A, (ReutersHAVAN) – Communist-run Cuba extended the term of its current leadership to April yesterday, signaling a two-month delay in the historic handover from Raul Castro to a new president, while announcing tighter regulations on the non-state sector.
Castro, 86, had said he would step down in February after two consecutive terms, ending nearly 60 years of Castro brothers’ rule and marking a transition from the leaders of the 1959 revolution to a new, younger generation.
The National Assembly said, however, that devastation wrought by Hurricane Irma in September had caused a delay to the start of the political cycle in which voters and electoral commissions pick delegates of municipal, provincial and national assemblies who then select a Council of State and president.
The assembly, which is holding one of its twice-yearly meetings, had therefore extended its term through to April 19, state-run media reported, meaning Castro would likely remain president until then.
Castro, who officially took over the presidency from his late, older brother Fidel Castro in 2008, is set to remain head of the Communist Party, the only legal party in Cuba and its guiding force.
His heir apparent, First Vice President Miguel Diaz-Canel, 57, was born the year after the revolution but has argued for the need to defend its achievements and provide continuity.
Analysts say he is unlikely to reveal his true colours until he is designated president, and even then his room to maneuver could be limited by the need to establish himself as a legitimate successor to the “historic generation.”
Hopes that the next president might deepen market reforms to the centrally planned economy introduced by Castro were dampened on Thursday by the announcement of new regulations on the fledgling private and cooperative sectors designed to limit wealth accumulation and the growth of inequality.
State-run media cited Marino Murillo, chief of the commission charged with carrying out reform, as saying that income distribution at cooperatives would be more closely regulated and private sector licenses would be limited to one per person.
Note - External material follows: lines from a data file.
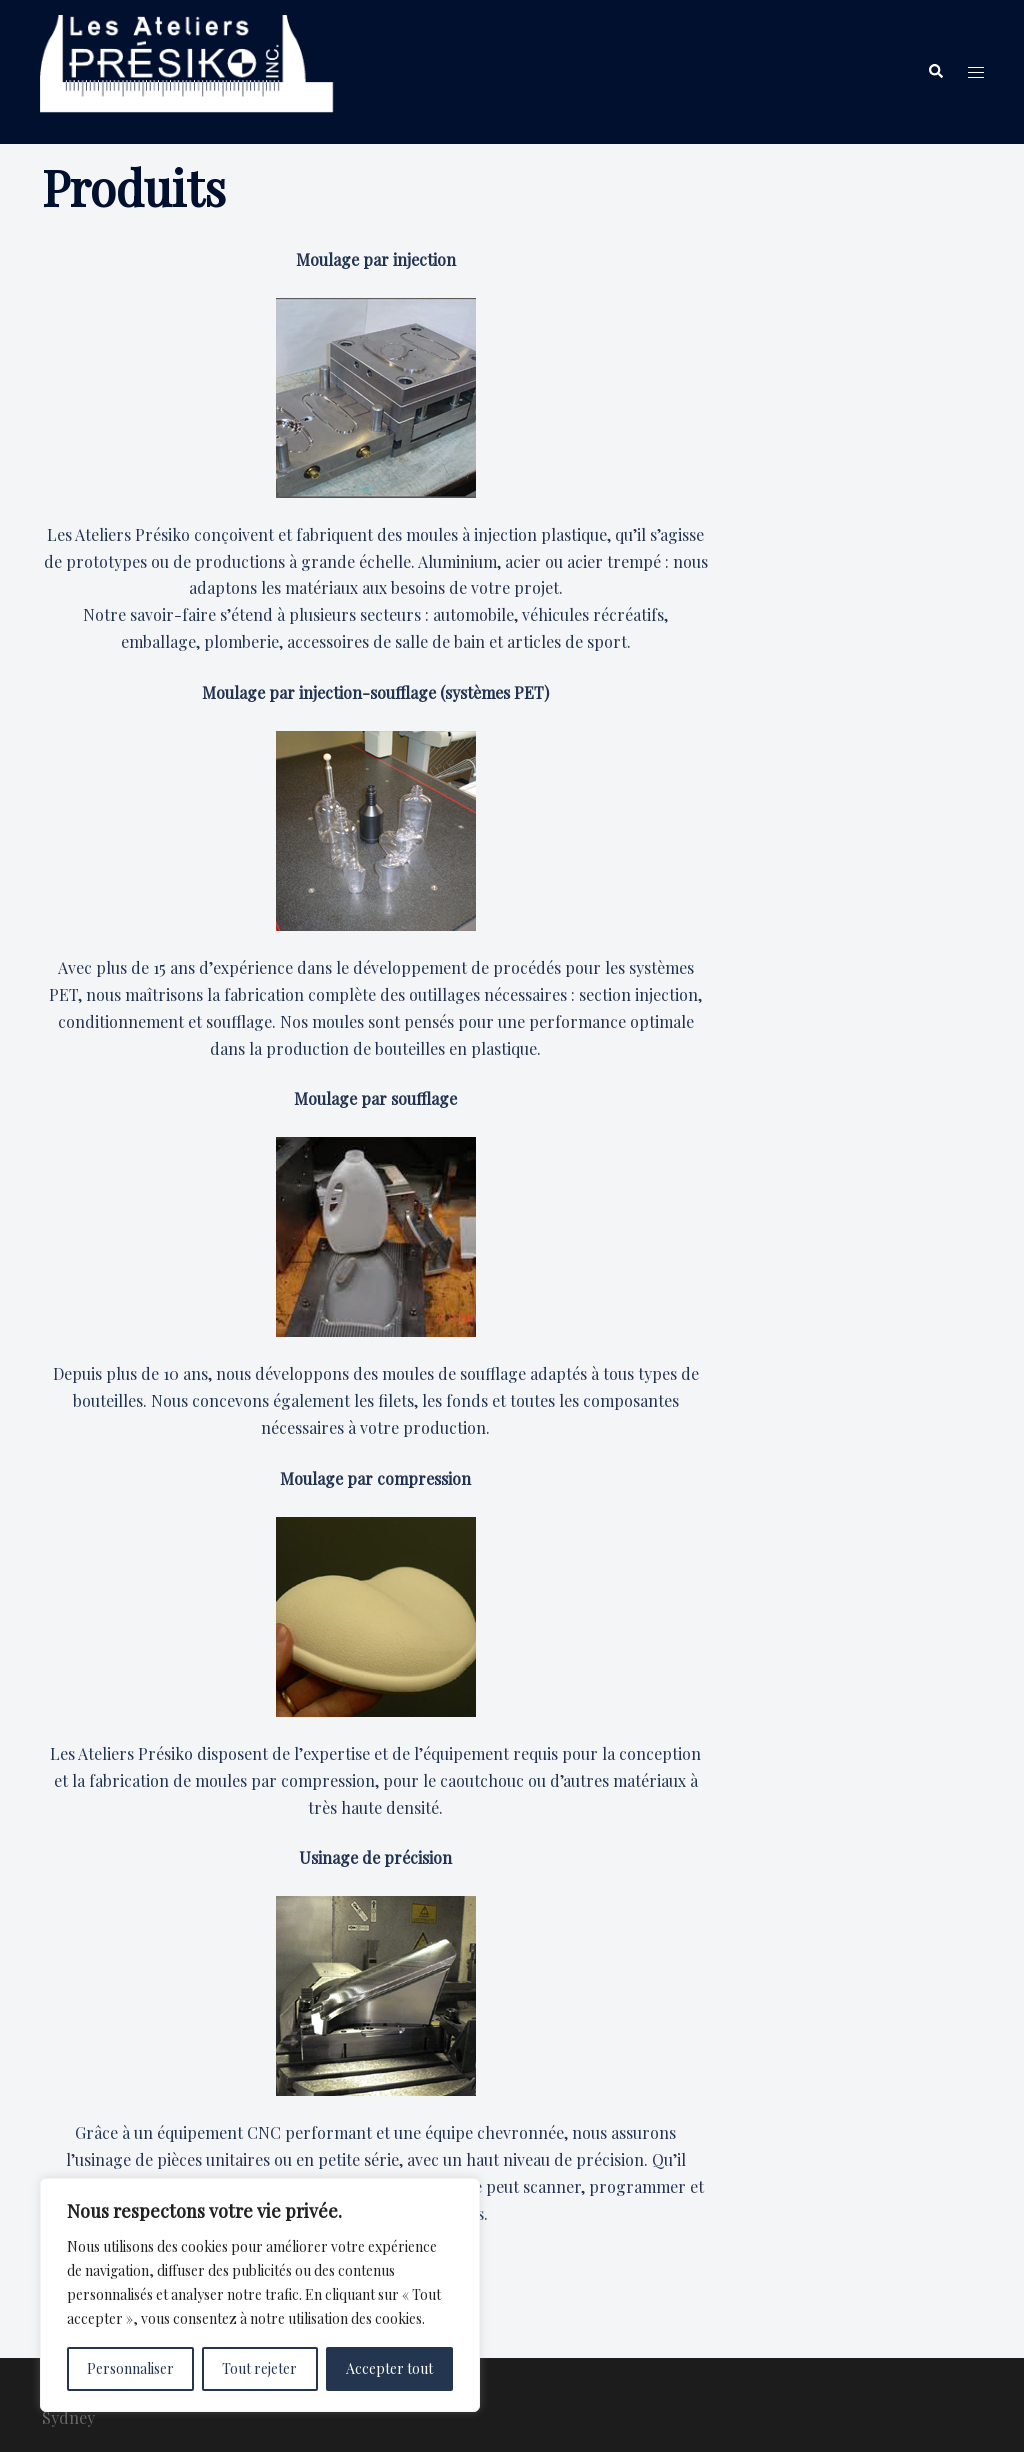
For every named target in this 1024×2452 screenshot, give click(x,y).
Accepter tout (389, 2368)
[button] (935, 72)
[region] (260, 2295)
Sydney (68, 2417)
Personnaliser (130, 2368)
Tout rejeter (259, 2368)
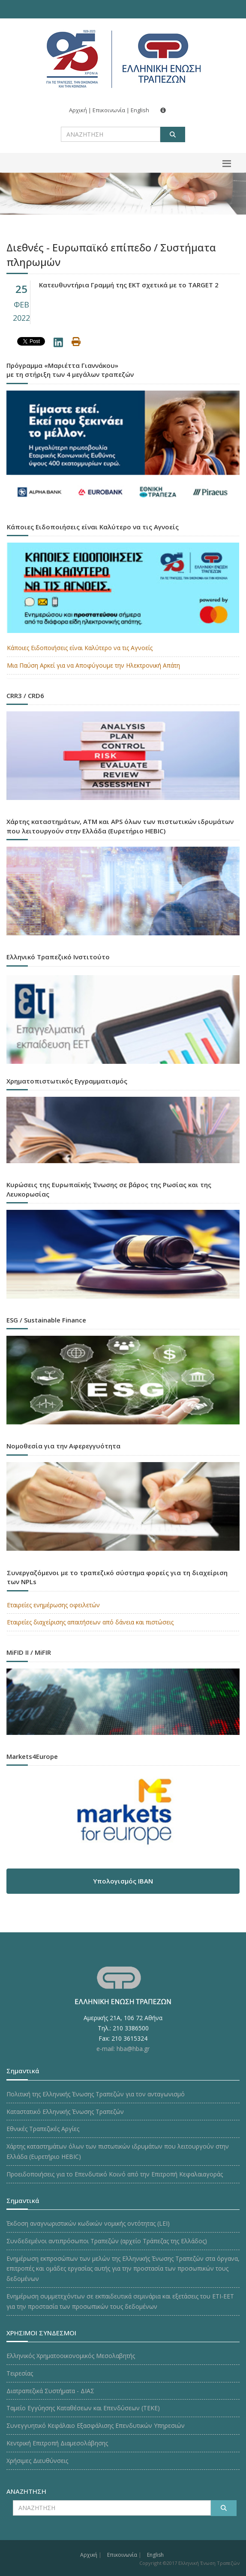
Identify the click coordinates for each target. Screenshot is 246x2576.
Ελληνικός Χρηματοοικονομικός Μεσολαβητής (70, 2356)
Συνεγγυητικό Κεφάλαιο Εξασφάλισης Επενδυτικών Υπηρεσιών (95, 2425)
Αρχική (78, 110)
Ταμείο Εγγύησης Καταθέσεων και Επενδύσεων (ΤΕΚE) (83, 2408)
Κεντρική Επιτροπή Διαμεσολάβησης (57, 2443)
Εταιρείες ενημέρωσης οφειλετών (53, 1605)
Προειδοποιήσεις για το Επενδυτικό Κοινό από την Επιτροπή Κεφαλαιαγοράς (114, 2174)
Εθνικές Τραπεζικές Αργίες (42, 2129)
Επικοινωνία (109, 110)
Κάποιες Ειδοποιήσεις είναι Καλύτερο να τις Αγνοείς (80, 648)
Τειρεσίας (19, 2373)
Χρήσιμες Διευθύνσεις (37, 2461)
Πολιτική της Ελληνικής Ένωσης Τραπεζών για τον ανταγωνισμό (95, 2094)
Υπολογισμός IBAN (123, 1881)
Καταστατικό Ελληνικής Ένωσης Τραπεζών (65, 2111)
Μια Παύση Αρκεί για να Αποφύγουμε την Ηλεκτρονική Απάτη (93, 665)
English (140, 110)
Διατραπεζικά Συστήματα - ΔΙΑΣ (50, 2391)
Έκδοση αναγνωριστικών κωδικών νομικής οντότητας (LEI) (88, 2223)
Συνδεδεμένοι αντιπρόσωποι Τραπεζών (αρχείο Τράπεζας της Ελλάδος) (106, 2241)
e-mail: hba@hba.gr (123, 2049)
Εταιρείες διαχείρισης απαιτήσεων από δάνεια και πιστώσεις (90, 1622)
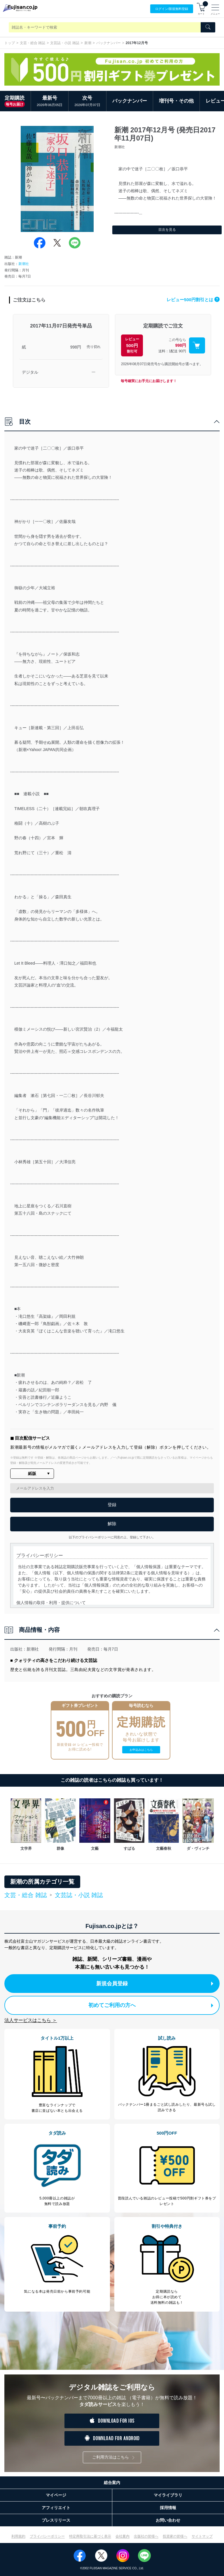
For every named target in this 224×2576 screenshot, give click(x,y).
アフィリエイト (56, 2507)
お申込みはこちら (141, 1749)
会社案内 (123, 2536)
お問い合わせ (168, 2520)
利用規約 (18, 2536)
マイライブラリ (168, 2495)
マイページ (56, 2495)
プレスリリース (56, 2520)
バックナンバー (108, 43)
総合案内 (112, 2482)
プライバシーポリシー (47, 2536)
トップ (9, 43)
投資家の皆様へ (175, 2536)
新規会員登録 (154, 1983)
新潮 (87, 43)
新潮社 (23, 264)
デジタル (30, 372)
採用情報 (168, 2507)
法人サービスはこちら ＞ (30, 2020)
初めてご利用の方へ (150, 2005)
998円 (75, 347)
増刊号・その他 (176, 101)
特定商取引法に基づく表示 (90, 2536)
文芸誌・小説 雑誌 (64, 43)
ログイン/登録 (171, 9)
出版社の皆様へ (146, 2536)
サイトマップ (202, 2536)
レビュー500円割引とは (193, 299)
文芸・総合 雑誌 (32, 43)
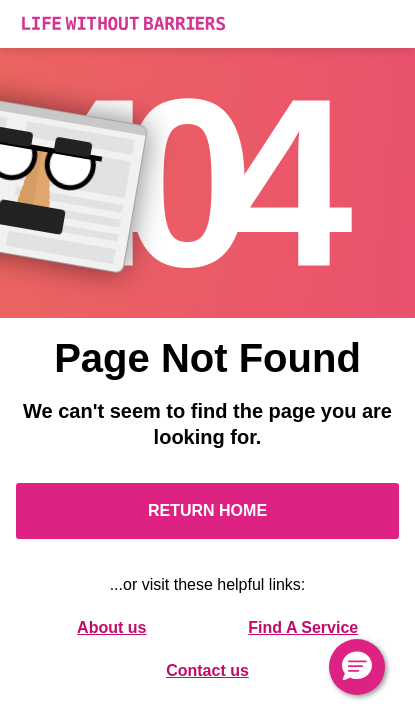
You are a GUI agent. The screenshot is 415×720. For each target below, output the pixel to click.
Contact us (207, 670)
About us (111, 627)
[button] (357, 667)
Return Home (207, 510)
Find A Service (303, 627)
Cuba’s political transition comes as it faces a host of challenges from declining aid from its socialist ally Venezuela to U.S. President Donald Trump’s partial reversal of the U.S.-Cuban detente and tightening of the decades-old U.S. embargo.
A cash crunch has left Cuba behind on payments to its foreign providers, thereby affecting imports, Economy Minister Ricardo Cabrisas told the assembly.
Hurricane Irma also caused damage worth the equivalent of $13.2 billion, Cabrisas said. Cuba evaluates damages from natural disasters in dollars on the assumption that a peso is equal to the dollar. Many other official exchange rates exist in Cuba, valuing the peso at much less.
The centrally planned economy nonetheless recovered this year from recession in 2016 – the first in nearly a quarter century – growing 1.6 percent, the minister said.
That growth was driven by expansion in the tourism, transport and communications, agriculture and construction sectors, he said.
Despite Hurricane Irma and a renewed U.S. crackdown on travel to Cuba, the number of foreign visitors grew 19.7 percent on the year to 4.3 million in the first 11 months of 2017, Tourism Minister Manuel Marrero told parliament earlier this week.
Cabrisas said the economy would grow around 2 percent next year.